Facing a budget crunch, Colorado lawmakers want to take some of that money away.

Rep. Karen Middleton, D-Aurora, said the cost of educating Native American students at Fort Lewis College has soared from $6.5 million to $10.7 million over the past five years because the state pays tuition for all Native Americans, regardless of their tribe or where they live.

About 750 Native American students of the college’s 3,700 students accepted the offer, most of them from other states.

In 1911 the state of Colorado agreed to create a college to educate Native American students, who would be allowed to study tuition free. The college the state created was Fort Lewis College, a public liberal arts college in Durango, Colorado.

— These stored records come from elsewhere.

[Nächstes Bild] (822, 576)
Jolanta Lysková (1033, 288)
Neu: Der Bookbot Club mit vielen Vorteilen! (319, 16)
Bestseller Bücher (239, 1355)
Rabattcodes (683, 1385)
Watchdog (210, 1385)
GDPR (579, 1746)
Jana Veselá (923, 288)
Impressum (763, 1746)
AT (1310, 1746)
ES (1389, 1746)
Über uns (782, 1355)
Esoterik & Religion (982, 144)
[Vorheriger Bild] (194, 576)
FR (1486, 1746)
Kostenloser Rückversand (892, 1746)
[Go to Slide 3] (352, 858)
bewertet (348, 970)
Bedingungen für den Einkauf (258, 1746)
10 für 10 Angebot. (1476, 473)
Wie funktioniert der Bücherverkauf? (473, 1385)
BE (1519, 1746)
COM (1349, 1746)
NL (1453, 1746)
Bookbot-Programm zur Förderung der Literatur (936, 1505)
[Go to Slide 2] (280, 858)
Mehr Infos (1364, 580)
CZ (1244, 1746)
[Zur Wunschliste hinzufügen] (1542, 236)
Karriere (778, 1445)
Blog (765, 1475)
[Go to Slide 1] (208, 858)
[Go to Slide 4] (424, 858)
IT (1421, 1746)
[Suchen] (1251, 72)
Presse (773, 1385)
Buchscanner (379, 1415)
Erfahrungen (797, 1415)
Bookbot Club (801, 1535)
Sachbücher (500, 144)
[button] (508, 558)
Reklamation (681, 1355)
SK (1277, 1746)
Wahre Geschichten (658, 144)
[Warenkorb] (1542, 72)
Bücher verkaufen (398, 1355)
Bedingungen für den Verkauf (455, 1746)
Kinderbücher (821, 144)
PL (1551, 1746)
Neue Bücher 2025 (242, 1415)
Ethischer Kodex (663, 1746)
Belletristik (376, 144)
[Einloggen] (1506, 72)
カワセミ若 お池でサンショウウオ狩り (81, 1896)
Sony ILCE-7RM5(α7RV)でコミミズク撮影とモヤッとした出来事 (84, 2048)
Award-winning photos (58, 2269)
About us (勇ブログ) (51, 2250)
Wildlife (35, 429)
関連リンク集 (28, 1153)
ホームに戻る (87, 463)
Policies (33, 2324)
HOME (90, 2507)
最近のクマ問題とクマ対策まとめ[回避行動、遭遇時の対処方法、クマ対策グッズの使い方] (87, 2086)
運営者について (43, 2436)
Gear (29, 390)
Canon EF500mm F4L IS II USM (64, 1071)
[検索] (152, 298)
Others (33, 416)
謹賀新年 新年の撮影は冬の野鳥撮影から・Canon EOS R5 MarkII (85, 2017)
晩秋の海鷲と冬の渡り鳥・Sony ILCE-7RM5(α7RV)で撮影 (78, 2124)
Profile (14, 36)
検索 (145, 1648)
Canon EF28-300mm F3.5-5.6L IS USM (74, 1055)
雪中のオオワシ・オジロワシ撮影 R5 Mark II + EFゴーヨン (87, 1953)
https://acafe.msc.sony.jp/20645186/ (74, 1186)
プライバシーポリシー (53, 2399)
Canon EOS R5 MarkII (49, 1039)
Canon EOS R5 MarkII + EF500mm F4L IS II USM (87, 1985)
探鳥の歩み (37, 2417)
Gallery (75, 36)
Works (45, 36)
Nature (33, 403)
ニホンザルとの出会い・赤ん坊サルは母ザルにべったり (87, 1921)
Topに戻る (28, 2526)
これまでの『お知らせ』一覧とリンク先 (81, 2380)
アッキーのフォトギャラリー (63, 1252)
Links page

In exchange for the college, the Ute ceded thousands of acres in southwest Colorado to the federal government. About 20 percent of current Fort Lewis students are Native Americans.

The vice president of finance and administration at Fort Lewis, Steve Schwartz, said tuition would overwhelm his college: “We’ll have to fire teachers and staff,” he said. He also pointed out that the 1911 treaty is one of a small number of contracts with American Indians that the United States government has actually continued to honor.